Swordfish is very good.
The Villain was Kirk Douglas… and I always considered the movie more of a live action Road Runner movie than anything else.
For those looking for it, I believe that outside the US, it was simply called Cactus Jack.
This movie ruled. According to my somewhat unbalanced mind. The years have probably not been kind to it though.
An exhaustive exercise in this concept is the German film Funny Games. The filmmakers, by use of unique camera moves and the villain speaking directly to the screen, make the viewer a participant in the crimes. You can’t help being nauseated and traumatized. The scene where one of the villains is borrowing eggs is excessively creepy. Also IIRC there is no score after the opening credits, so you feel like you are watching something real.
Peirce Brosnan’s character in The Tailor of Panama gets away scot-free. He was such a slime ball. I kept hoping someone would shoot him.
Payback
Mel Gibson (bad guy) gets revenge on rest of cast (worse guys). Mel gets away with the girl.
A great movie, to boot.
Oh, as for Brosnan bad guys escaping, how about The Thomas Crown Affair?
Well, depending on how you look at it, “Runaway Train”. The convict escapes prison and (apparently) kills the police guy. But the girl and other prsioner live. Love this movie.
The best one ‘where the bad guy wins’, the first Rocky. although Apollo Creed may not really be a bad guy, just a very flamboyant one.
The Empire Strikes Back at the end had Leia and the gang nursing wounds, and Luke having to get a new arm.
Natural Born Killers. <<Spoiler>> They killed the TV interviewer/cameraman that was tagging along with them during the second crime spree, and walk away. I find the second half much more interesting than the over-the-top imagery-laden first half.
I can’t remember the name of this movie, but it’s about a bunch of guys stranded somewhere when one of them gets infected by some kind of mutation disease. One by one each man grows a bunch of tentacles, or a set of shark teeth in his chest, or his head comes off and grows spider legs, and the others have to kill him. At the end the last two guys are pointing their guns at each other, but it cuts to credits so you have to figure out for yourself what happens.
Sturm is obviously thinking of John Carpenter’s remake of “The Thing.”
I liked the Carpenter version much better than the Howard Hawks version myself, and Carpenter was much truer to “Who Goes There,” the John W. Campbell story that both films were supposed to be based on.

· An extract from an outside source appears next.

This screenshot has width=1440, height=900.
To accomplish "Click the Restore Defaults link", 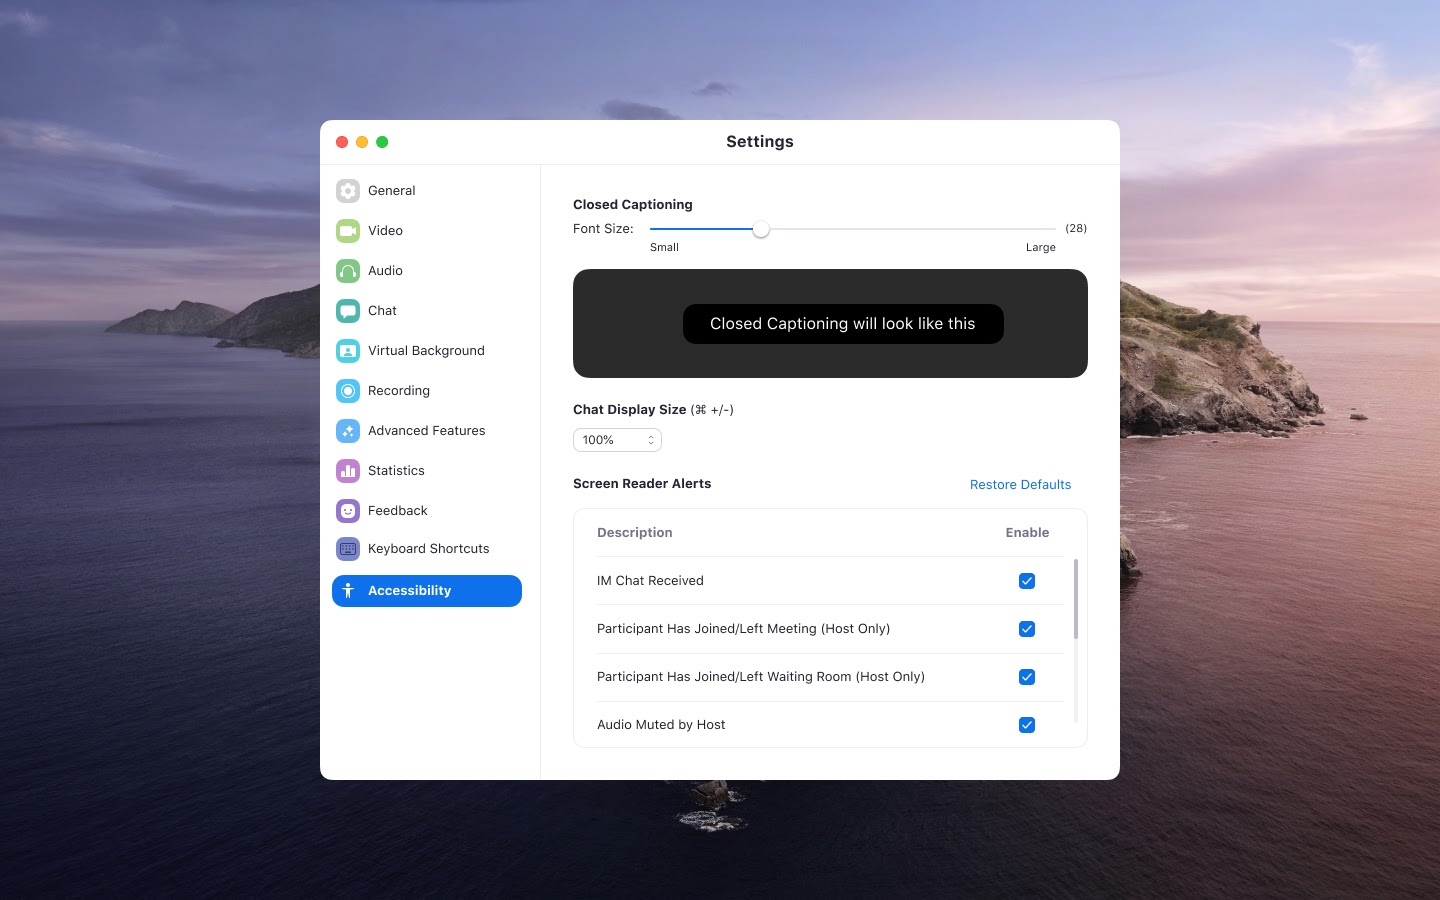I will click(x=1020, y=485).
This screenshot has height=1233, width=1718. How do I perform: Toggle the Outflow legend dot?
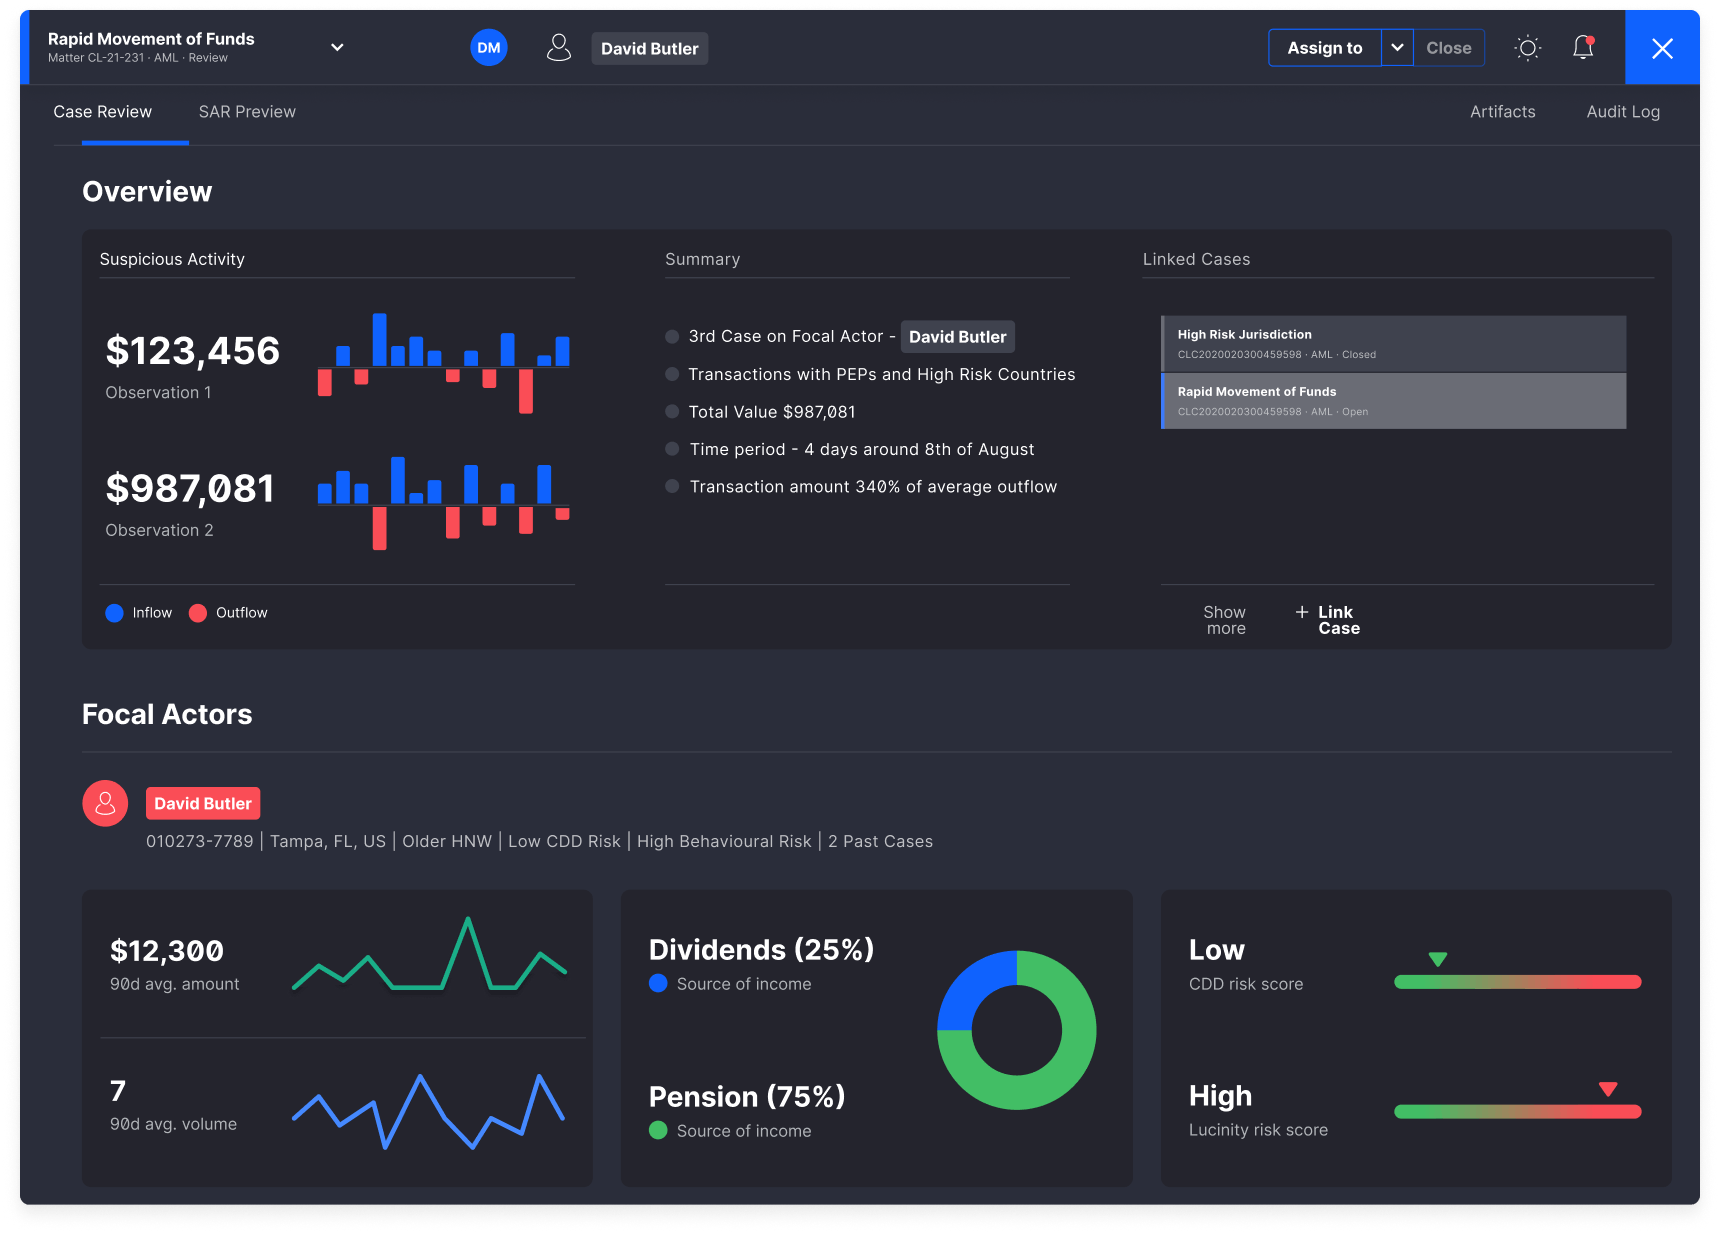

The “thing” could kill and replicate any living being, so through most of the film, you had no way of knowing whether any character was human or an alien who’d replicated that human. At the end, Kurt Russell and one other character survive. We KNOW Kurt Russell isn’t an alien, but the other guy might be. They both just sit there in the Antarctic night, each wondering if the other is really who he seems to be.
So, did “the bad guy” win? We don’t know. There’s a CHANCE, just a chance, the alien has survived.
All I really remember was it freaked the hell out of me when I was a kid. Not that I stopped watching.
Possible Spoiler
Last time I watched this masterpiece, I noticed
that we lose sight of Kurt after the explosion. It’s
only for a few seconds, but that would be long enough.
The Thing is one of the all-time-great horror films. Besides some marvelous monster-pops-up-and-the-audience-wets-itself moments, there is a constant sense of paranoia and creeping dread. The Thing could be anyone, and it's clear from the first that the heroes may not survive, let alone win.
In “The Great Escape”, the Germans win, and Steve McQueen is back in solitary, ceaselessly tossing his ball against the door.
Although he started as a good-guy, didn’t Mario Van Peebles
turn into (litterally) a bad-guy at the end of “Full Eclipse”?
Didn’t Robert the Bruce win Scottish independence? The good guy died, but he still won.
You’re oversimplifying. Yes, the Germans recapture or kill all but three prisoners. But keep in mind that Roger Bartlett planned such a massive escape to disrupt the Germans. The idea was that they’d have to pull soldiers off the front lines to round up escapees. In this sense, the prisoners won.
It’s a Wonderful Life
Sure the guy decides to live and everyone is all in love with each other; but that slimball bank guy gets away with stealing everyone’s money! I HATE THAT MOVIE!
(I do love, however, the SNL skit about the “lost reel” that shows the mob of townspeople hunting him down and kicking his butt right out of his wheelchair.)